1685 – He recieved permission “to take up land,” where is now East Falmouth, in the eastern portion of what was then Saconnessett. He was one of eight men listed as “purchasers from the Indians” at East Falmouth, Barnstable Co., Mass.
22 April 1690 – Robert Harper sold one hundred acres of land formerly owned by John Robinson to Thomas Bowerman on at “Suckanessett”, now Falmouth, Barnstable Co., Mass.
11 June 1704 – Robert Harper witnessed the marriage of Gershom Gifford and Deborah Bowerman at Falmouth, Barnstable Co., MA, New England; , married at the home of William Gifford, both were of Falmouth.
It seems probable that much of his land and personal property was taken from him because of his refusal to take the oath of Fidelity and for absenting himself from the authorized church worship. His name appears at the head of a list of Quakers, with fines of £44.
It may be that because of this he had few worldly goods to leave, as no record of the probate of his estate has come to light, nor can we find the date of his death. He was living in August 1704 when he signed the marriage certificate of his granddaughter, Deborah (Bowerman) Gifford, as did the girl’s mother, Mary (Harper) Bowerman.
Fortunately, the will of the childless son, Stephen2 Harper, has survived and it is this instrument which makes it possible for us to identify several members of this family group who otherwise would have remained unknown. In his will dated 17 Nov. 1740, proved 31 Dec. 1740, Stephen Harper of the town of Falmouth, yeoman, gives to his “wife Eliphal Harper one half the lot of land in Falmouth Town bounded southerly by Nathanial Hatch’s land . . . Westerly by Tobey’s land . . . Northerly by Thomas Parker . . . also the whole use and improvement of all my Real Estate together with the North end of my house and one half my barn . . . in Falmouth” during her natural life and all moveable estate and the residue after other bequests; to kinsman Stephen Bowerman all lands and meadows lying in the town of Falmouth after wife’s decease, he to pay the legacies hereafter ordered, and also the new end of the dwelling house and half the barn. To kinswoman Abigail Robinson £30 to be paid by Stephen Bowerman after “that I have given him comes into his hands”; to kinswoman Experience Gifford £30 with the same provision, and £5 each to kinsman Thomas Bowerman Junr, kinsman Samuell Bowerman, kinswomen Deborah Gifford, Waitstill Allen, Mary “Bassington” [sic?], Experience Landers and Mary Robinson, and kinswoman Hannah Barlow. To kinsman Benjamin Bowerman. “My will is that if my wife Eliphal Harper should, after my decease, move from Falmouth and hire out the Real Estate I have given her the use of, that she should give Stephen Bowerman the Refusal of the hiring of it, he paying as much yearly for the rent thereof as any other person and if he choses it, then to let any of the rest of his brothers have the offer thereof, giving as aforesaid.” Humphrey Wadey of Sandwich is named sole executor; witnesses: Seth Parker, Jashub Wing, Theodore Morse. Wing and Morse were sworn 17 Nov. 1740 and Parker 6 April 1741 (Barnstable County Probate 5:539).
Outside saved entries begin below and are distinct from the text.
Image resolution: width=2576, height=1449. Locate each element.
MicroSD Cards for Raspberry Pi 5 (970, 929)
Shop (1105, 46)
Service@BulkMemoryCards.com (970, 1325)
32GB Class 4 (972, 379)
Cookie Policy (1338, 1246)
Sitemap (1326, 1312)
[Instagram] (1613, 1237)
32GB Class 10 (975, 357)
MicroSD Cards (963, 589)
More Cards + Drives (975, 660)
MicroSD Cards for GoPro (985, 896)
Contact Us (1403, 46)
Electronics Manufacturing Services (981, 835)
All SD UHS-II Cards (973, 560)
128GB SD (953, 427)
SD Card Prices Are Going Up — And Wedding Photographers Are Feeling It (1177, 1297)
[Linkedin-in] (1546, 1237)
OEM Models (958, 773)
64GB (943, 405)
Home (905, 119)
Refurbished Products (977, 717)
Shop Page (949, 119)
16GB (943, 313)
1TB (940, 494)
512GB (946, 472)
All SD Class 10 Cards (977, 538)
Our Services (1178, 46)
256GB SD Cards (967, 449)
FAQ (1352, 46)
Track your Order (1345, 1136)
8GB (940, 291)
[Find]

Stephen Harper’s will names eight children of his eldest sister, Mary (Harper) Bowerman (Stephen, Experience, Deborah, Benjamin, Thomas, Samuel, Wait and Hannah). It seems likely that “kinswoman Mary Bassington” was a ninth child. Perhaps some reader can confirm or otherwise identify Mary Bassington. Also named in the will are Abigail, Experience and Mary Robinson, daughters of the testator’s half‑sister, Hannah (Harper) Robinson (see below). It is interesting that Stephen Harper does not name his youngest half‑sister Mercy Harper, although the latter was living unmarried at the date of the will. This omission could be explained by the hypothesis that the two were not on good terms, or by the possibility that Robert Harper had provided by deed of gift for his youngest child, so that Stephen may have felt that Mercy had had her full share of the family estate.